Hot Rolled Futures: Momentum Builds in the Futures Market

Written by Gaurav Chhibbar

SMU contributor Gaurav Chhibbar is a partner at Metal Edge Partners, a firm engaged in Risk Management and Strategic Advisory. In this role, he and his firm design and execute risk management strategies for clients along with providing process and analytical support. In Gaurav’s previous role, he was a trader at Cargill spending time in Metal and Freight markets in Singapore before moving to the U.S. You can learn more about Metal Edge at Gaurav can be reached at for queries/comments/questions.

The steel futures market has seen a flurry of activity. As U.S. mills announced price increases, buying activity driven by those looking to lock in forward prices or cover short positions drove activity.

The interesting part of the shape of the curve today is that it retains a carry or a contango into the second half of 2020. This can be due to optimism for that period or a lack of conviction from sellers to express a view or put a trade on their books.

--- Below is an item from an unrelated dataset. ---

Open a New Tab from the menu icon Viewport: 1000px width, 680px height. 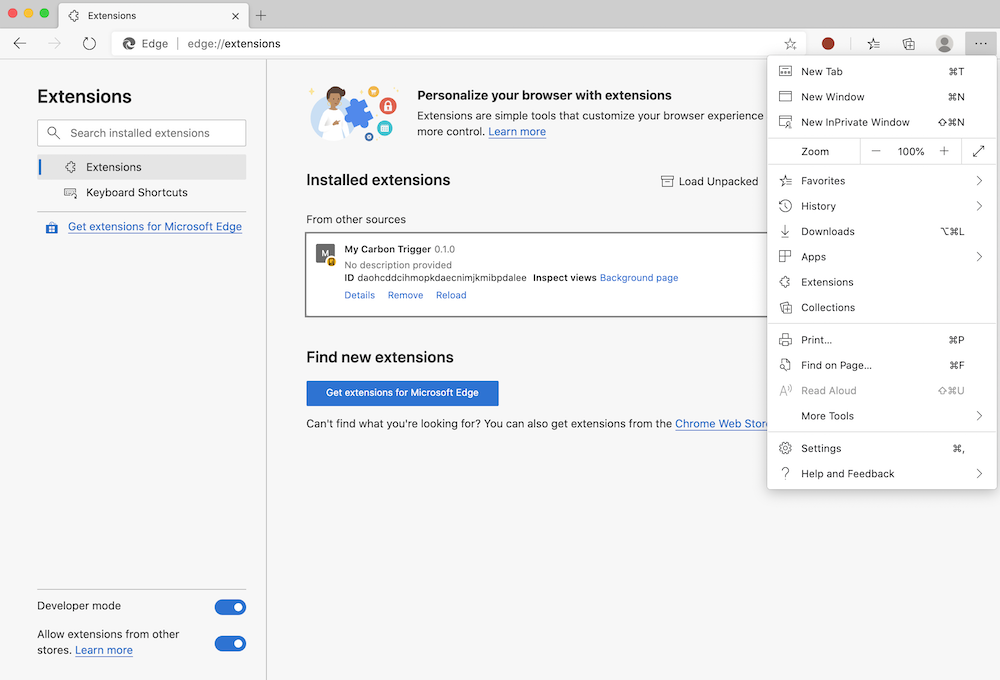pyautogui.click(x=822, y=71)
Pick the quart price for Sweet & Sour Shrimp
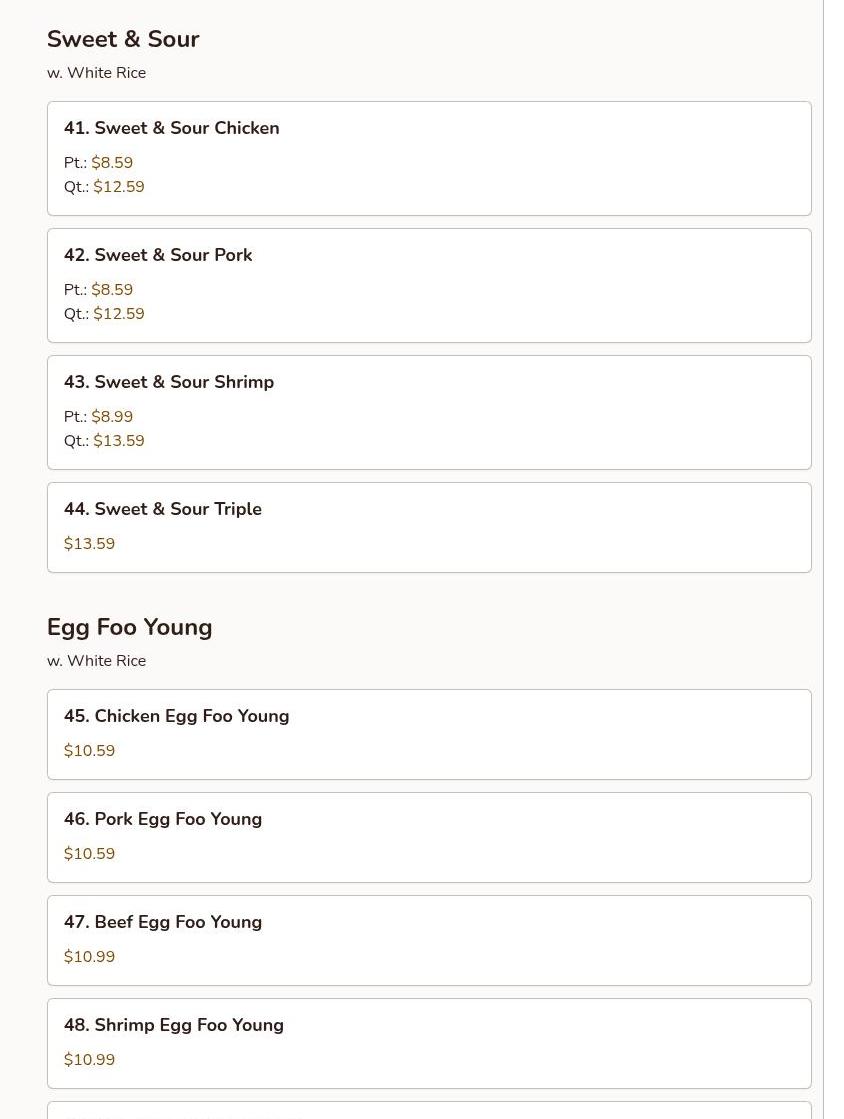 pos(119,441)
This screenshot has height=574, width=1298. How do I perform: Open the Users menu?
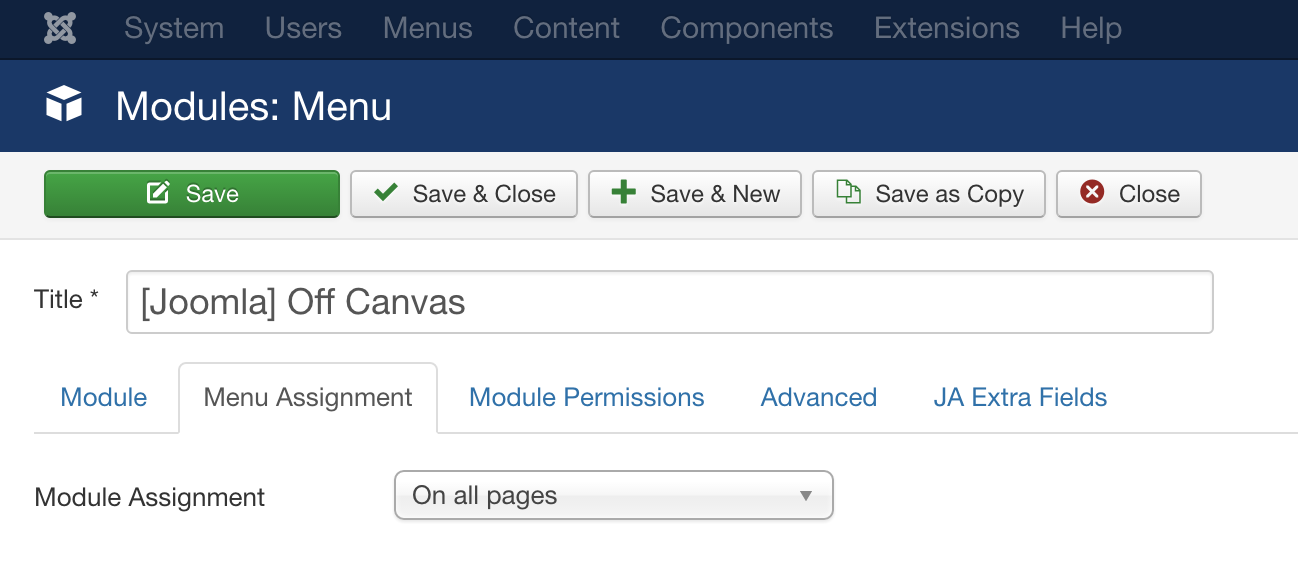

As some of you may recall from my last writeup, we had discussed that the curve steepening can provide some opportunities, especially for buyers of discounted physical spot. While the more optimistic outlook in U.S. HRC and U.S. scrap is reinforcing the sentiment of traders, ferrous scrap raw material markets continue to see a bid Internationally as well. In Turkey, bids on scrap are higher week over week. The activity in the scrap market to some extent is following the surprising action in the raw material space in China. The Chinese market, reeling from pollution control measures, has resorted to buying semi-finished products offshore. This has led traditional billet consumers to turn exporters of billet to China. This shift to semifinished has led to lackluster action on ore.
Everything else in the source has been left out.